UglyToad / PdfPig

Read and extract text and other content from PDFs in C# (port of PDFBox)
https://github.com/UglyToad/PdfPig/wiki
Apache License 2.0
1.73k stars 241 forks source link

Read document structure and apply PDF accessibility tag? #873

Open gobsmack opened 3 months ago

gobsmack commented 3 months ago

I am working on a project to make existing PDF documents accessible. I am trying to switch from PdfSharp to PdfPig because it seems to handle metadata better. My goal is to read the document structure, and then add accessibility tags to the PDF.

I've got a pretty good start, using the PDFMerger. So, I can copy the input document to an output document with all the metadata. But I'm stuck on the tags (the whole point). I'm getting a tagged PDF. But there are no tags.

It looks like this is all written into PdfPig already. PdfPig can analyze the document structure. So, I wonder if there is a way to write the tags based on the document structure.

Am I missing something? Could somebody point me in the correct direction?

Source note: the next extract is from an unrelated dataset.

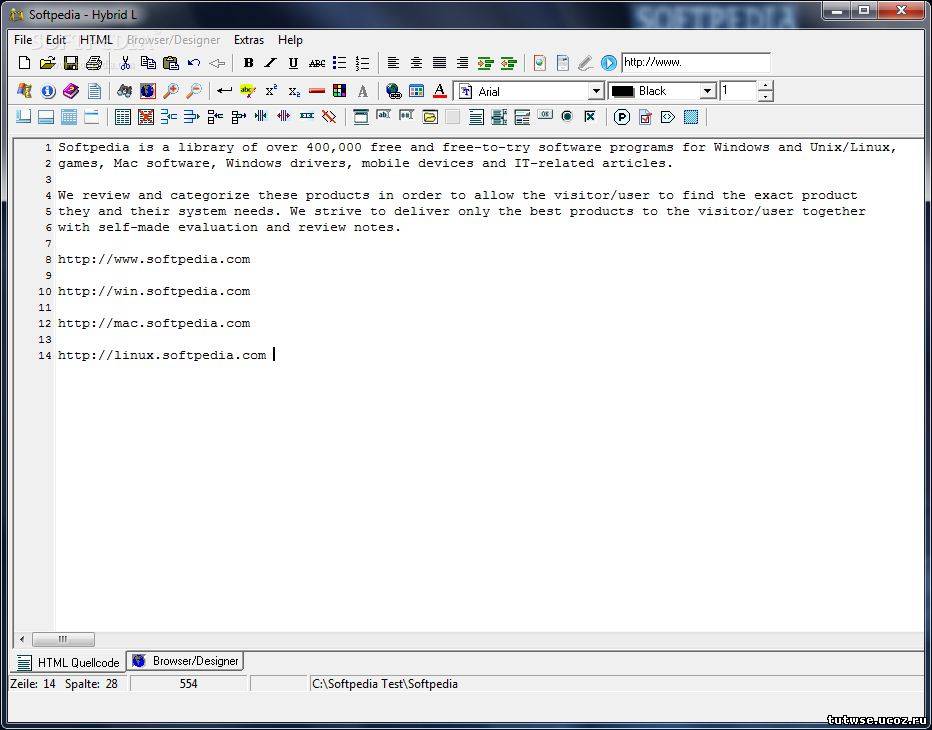This screenshot has height=730, width=932.
Task: Toggle Bold formatting
Action: coord(248,63)
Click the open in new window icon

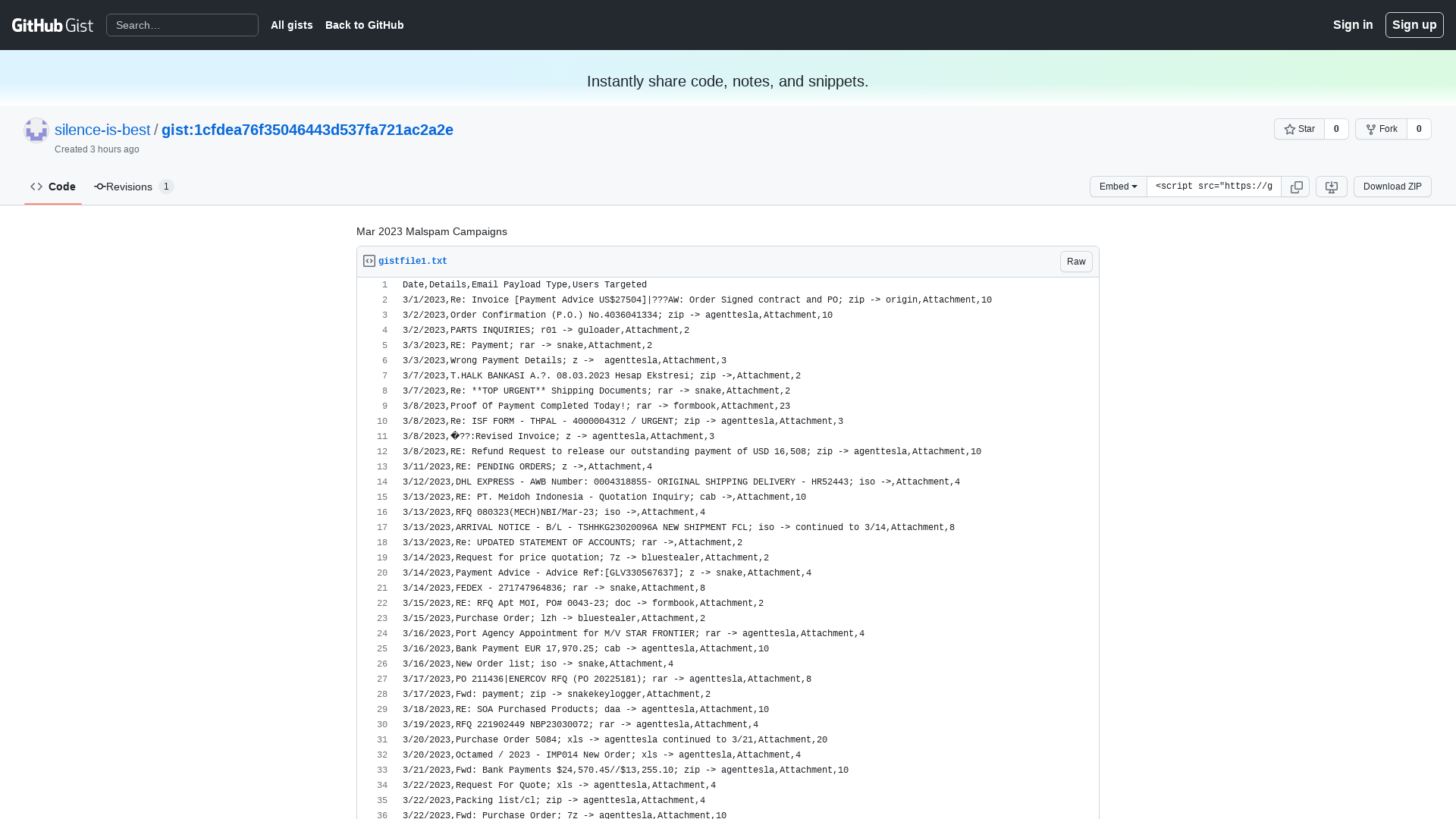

gobsmack commented 3 months ago

More specifically, I wonder if it's possible to create the tag structure based on the bookmark structure.

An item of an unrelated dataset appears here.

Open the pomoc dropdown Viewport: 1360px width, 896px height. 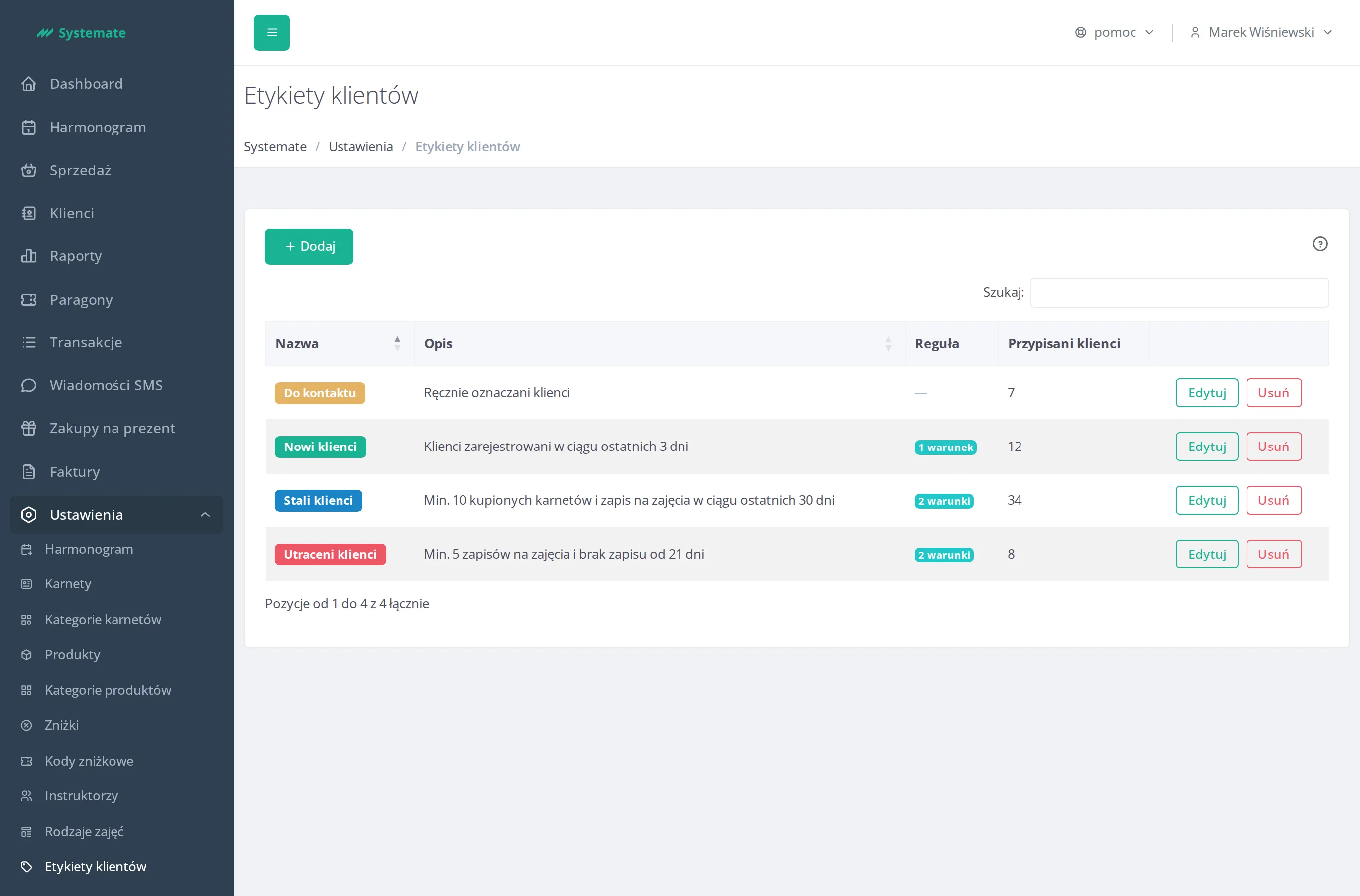tap(1114, 32)
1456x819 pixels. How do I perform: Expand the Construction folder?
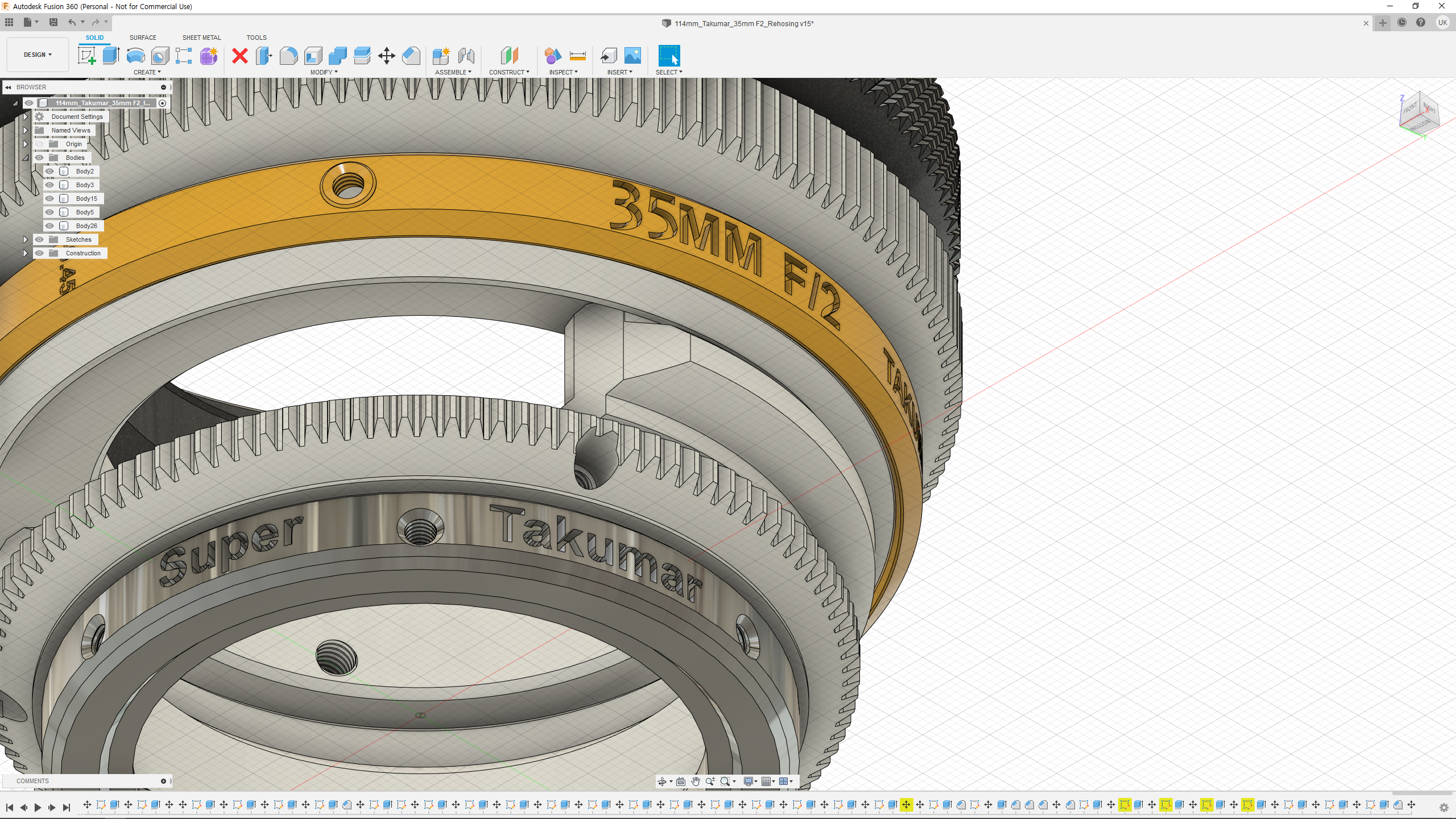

EliotJones commented 1 month ago

Sorry it has been so long since I last worked with PDFs I don't recall what is and isn't available. On that basis I think the library as-is probably doesn't currently support this. Editing is not really full-featured yet. PDFSharp may have a better editing story here.

I think if tags are per-page it would be possible to insert them directly but I assume the tags you're referring to are a document level structure like AcroForms or Bookmarks. Unfortunately there's no API support for writing custom objects at this level yet. The 2 paths to enable such a thing would be support for tags à la PdfDocumentBuilder.CreateBookmarkTree. Or support for writing arbitrary PDF objects in PdfDocumentBuilder which would probably be a fairly well-isolated change, it would just require being able to call context.WriteToken(...) for some list of objects attached to the builder, and add the required key to catalog or trailer dictionaries which would be required to plug in the user's desired functionality. In this case it sounds like you need to set both MarkInfo and StructTreeRoot properties in the catalog dictionary as well as write the actual StructTree. This is not something the library currently supports alas.